Configuration based Metacard Attributes, Types, and Validation

Update 11 Feb 2019 - this was a proposed design whose implementation ended up being different than documented here.  Please reference the DDF docs for details on configurations for Metacard Types, Attributes and Validation Rulesets.


DDF provides the ability to use multiple different types of metacards depending on the data types being ingested into the catalog. Out of the box, DDF provides basic metacards that can handle some common data types. However, as new data types are ingested into the catalog, it makes sense to define new metacard types that reflect the attributes specific to the new data type.

In order to provide the most flexibility, these new metacard types should be allowed to be added to the system dynamically, i.e. does not require a recompilation of the code in order to generate new class files corresponding to the new metacard types.

This document describes at a high level the overall use of metacards, metacard types, metacard attributes, and their interaction with the rest of the system.

Metacard Usages

The primary use of metacards is to store metadata that describes an item or product ingested into the catalog. When processing and storing metacards in the catalog, the catalog framework processes metacards in multiple ways, including:

  • Validating that metacard data is complete and compliant on ingest
  • Indexing metacard attributes for optimized searching
  • Validating results from other systems before caching/aggregating
  • Displaying metacards for editing
    • Discovering which fields of the metacard should be displayed
    • Validating individual attributes of a metacard upon user entry
  • Transforming metacards into requested response formats


Metacard Validation

DDF validates metacards at various points throughout the system. Metacards can be validated as a whole – i.e. every attribute in the metacard is validated successfully, or individual attributes of the metacard may be validated – i.e. from the UI as the user is entering data into a metacard editor.

Based on the architecture of DDF, there are natural locations where this validation occurs. On ingest, a pre-ingest plugin can validate a metacard and mark a card as invalid or reject it before it is ingested into the catalog. When querying other systems, the corresponding results are converted into the appropriate metacards before being correlated with results from other systems. The newly-converted results can be validated before including them into the aggregated search results.

Metacard validation involves validating each attribute of the metacard. In order to perform that validation, the validator must know how to perform that validation. It must know the type of data being validated and what constraints that data must meet in order to be considered valid. Some examples of various types of data and potential constraints that could be applied include:


Data Type

Potential constraints

Integer or Long

Allowable range (0..100, -180..180)

Float

Allowable range (0.0-1.0)

XML

Schema validation (xml schema definition)

Schematron ruleset validation (ruleset file)

Enumerations

List of allowable values (“Red,Green,Blue”, “SiteA,SiteB,SiteC”)

String

Length ( <= 80 characters)

Pattern matching (email address, telephone numbers, IDs)

** Collected data **
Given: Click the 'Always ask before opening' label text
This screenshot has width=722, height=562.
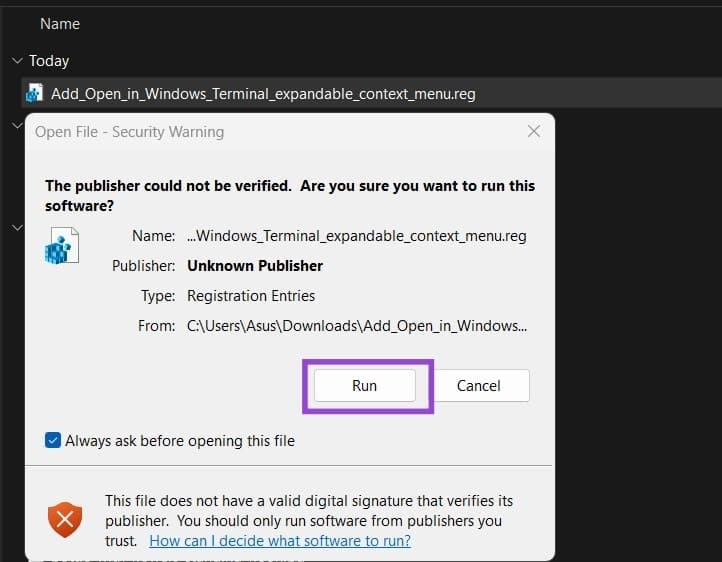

** Tasks **
(1) Please reproduce the section of the metacard design text that opens with the words containing "Schematron ruleset validation" and closes with "<= 80 characters)".
(2) In the metacard design text, what kind of plugin can validate a metacard on ingest?
(3) Extend the metacard design text onward from its final line.

** Responses for each task **
(1)
Schematron ruleset validation (ruleset file)

Enumerations

List of allowable values (“Red,Green,Blue”, “SiteA,SiteB,SiteC”)

String

Length ( <= 80 characters)

(2) A pre-ingest plugin.

(3)
Normalized Metacards

In order to be truly useful in the enterprise, where users search for information across multiple systems, metacards from each system need to represent common information in a common manner. Data representing a common data type, e.g. file size, should all be represented in the same manner (bytes vs. kilobytes vs. megabytes, etc.). In other words, the data in each metacard should be represented in a normalized fashion.

This has implications for both input transformers, where metacard information is being extracted from the product that it represents, as well as for the processing of metacards (search results) from other systems, where all that is returned is metacard information.

Developers writing input transformers need to understand the common representation identified in the metacard definition and potentially convert units, scale the information extracted from the item or product in order to store information in the expected format.

When receiving results from other systems, the search aggregator must understand the both the format of the received results and the expected format of the applicable metacard in order to provide a mapping between the two formats. This mapping will be handled by appropriate plugins or source providers and may be driven by mapping tables, XSLT files, or whatever appropriate mechanism is required.

Dynamic Metacard Types

The nature of DDF and the systems that it interacts with necessitates the dynamic creation of new (not seen before) metacard types. For example, when interacting with a CSW source, the first step is to query the source and request a listing of its capabilities, including the data types that it will provide. The CSW response may include metadata information that we haven’t seen before and therefore, a new metacard type needs to be created on the fly to handle responses from that source.

Rather than hard-coding metacard types in code, allowing them to be created from an XML descriptor, whether from a file on disc or a returned description from a CSW source, provides the flexibility needed to handle dynamic data catalogs.

One key enabling flexibility at the metacard level is allowing metacard types to be assigned to an existing Java object. The metacard type in Java includes a MetacardType attribute. That attribute defines the type of metacard represented by this Java object. The definition of that metacard type includes a list of attributes that are unique to that type. Since the metacard type can be created dynamically by passing in a string defining the type name and a set of attributes that describe that type, metacard types can be created either through reading XML descriptions of those metacard types (as happens on system startup with the core metacard types), or dynamically using a description returned by a remote source.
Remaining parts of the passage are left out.